A goal of interactive machine learning (IML) is to create robots or intelligent agents that can be easily taught how to
perform tasks by individuals with no specialized training. To achieve that goal, researchers and designers must understand
how certain design decisions impact the human’s experience of teaching the agent, such as influencing the agent’s
perceived intelligence. We posit that the type of feedback a robot can learn from affects the perceived intelligence of
the robot, similar to its physical appearance. This talk will discuss different methods of natural language instruction including critique and
and action advice. We conducted multiple human-in-the-loop experiments in which people trained agents with different
teaching methods but, unknown to each participant, the same underlying machine learning algorithm. The results show that the mechanism
of teaching has an impact on human teacher’s perception of the agent including feelings of frustration, perceptions of intelligence and performance while only minimally impacting the agent’s performance.

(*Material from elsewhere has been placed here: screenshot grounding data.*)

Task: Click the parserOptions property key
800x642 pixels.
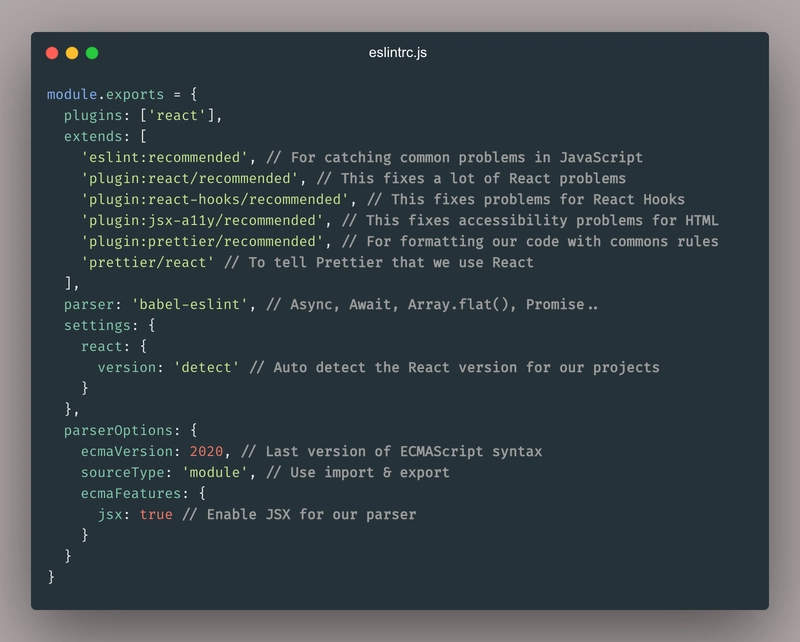Action: pyautogui.click(x=118, y=430)

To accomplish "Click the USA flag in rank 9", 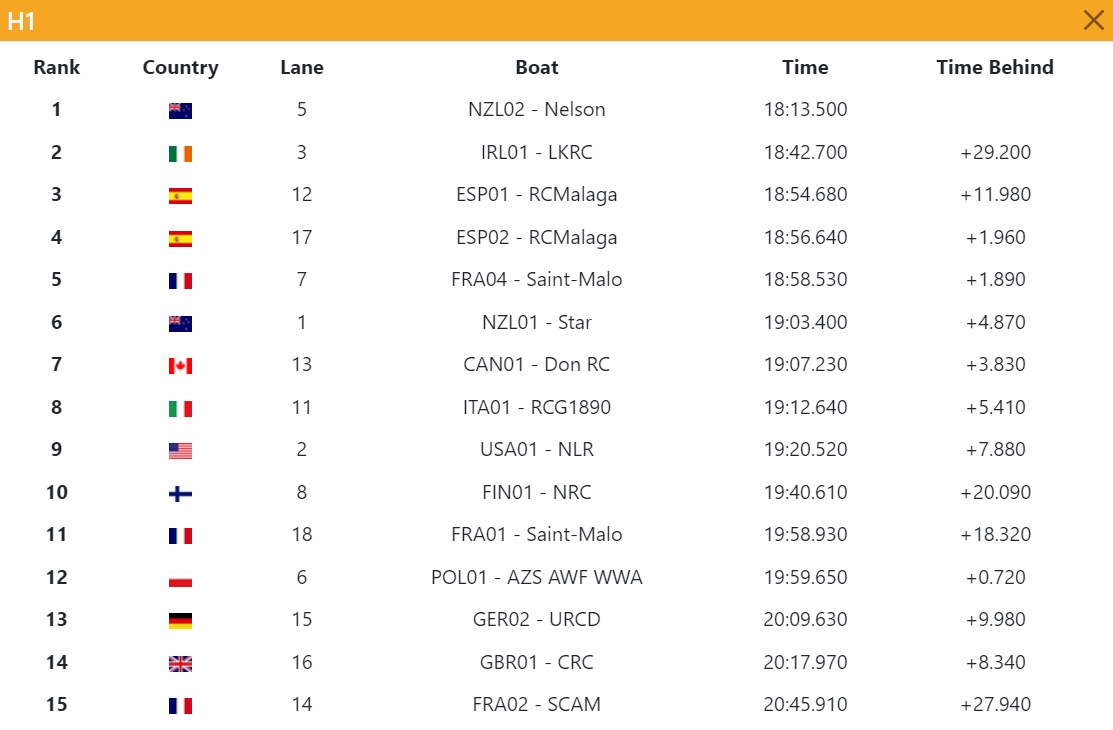I will [180, 451].
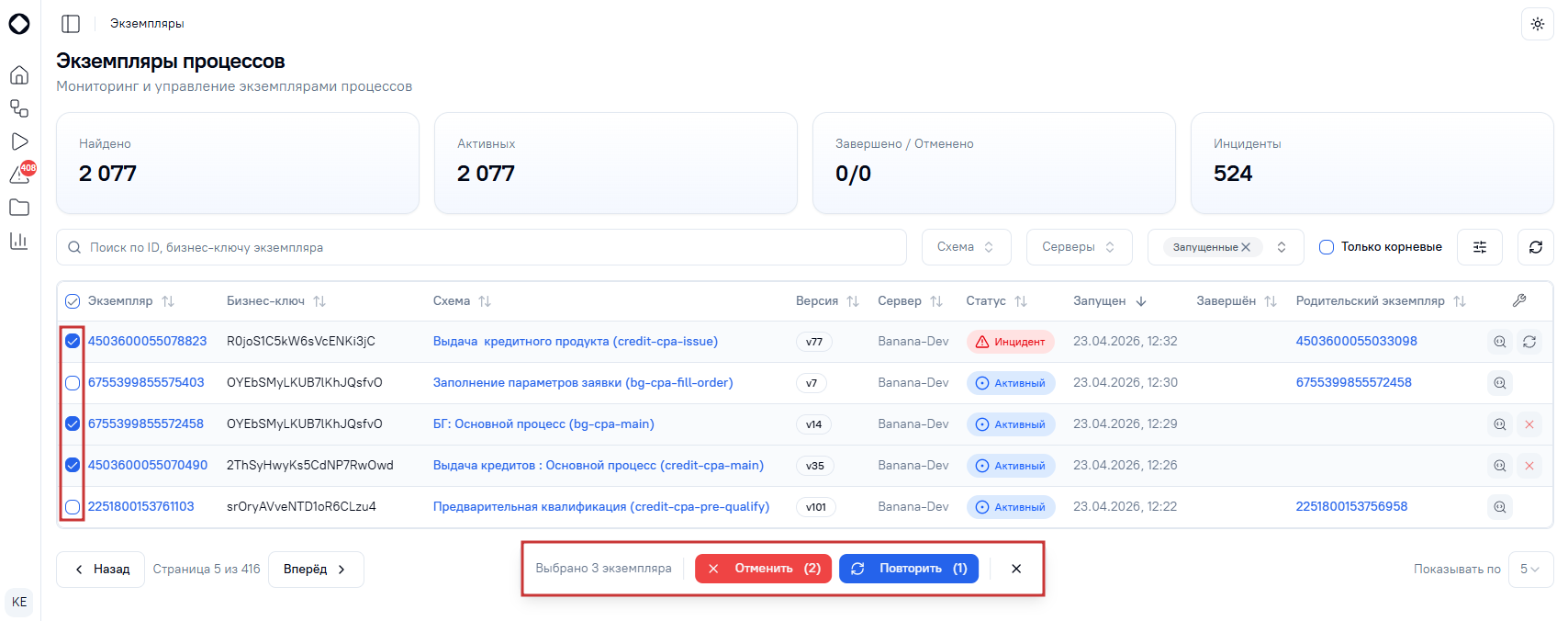Retry incident instance 4503600055078823 row icon
The width and height of the screenshot is (1568, 621).
[1529, 342]
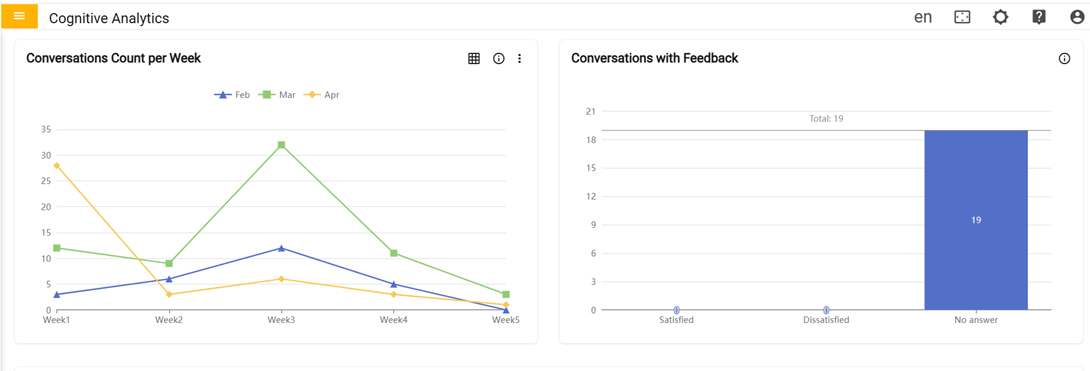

Karen Feigh is an Associate Professor in the Daniel Guggenheim School of Aerospace Engineering. She holds a B.S. in Aerospace Engineering from Georgia Tech, a MPhil in Aeronautics from Cranfield University, UK, and a Ph.D. in Industrial and Systems Engineering from Georgia Tech. Karen has previously worked on fast-time air traffic simulation, conducted ethnographic studies of airline and fractional ownership operation control centers, and designed expert systems for air traffic control towers. Her doctoral work was conducted at Georgia Tech's Cognitive Engineering Center where she used cognitive engineering methods to improve support system design methods to more closely match the dynamic needs of airline operations managers to aid with recovery from irregular operations. Her awards include the Marshall scholarship and the AIAA Orville and Wilbur Wright Graduate award.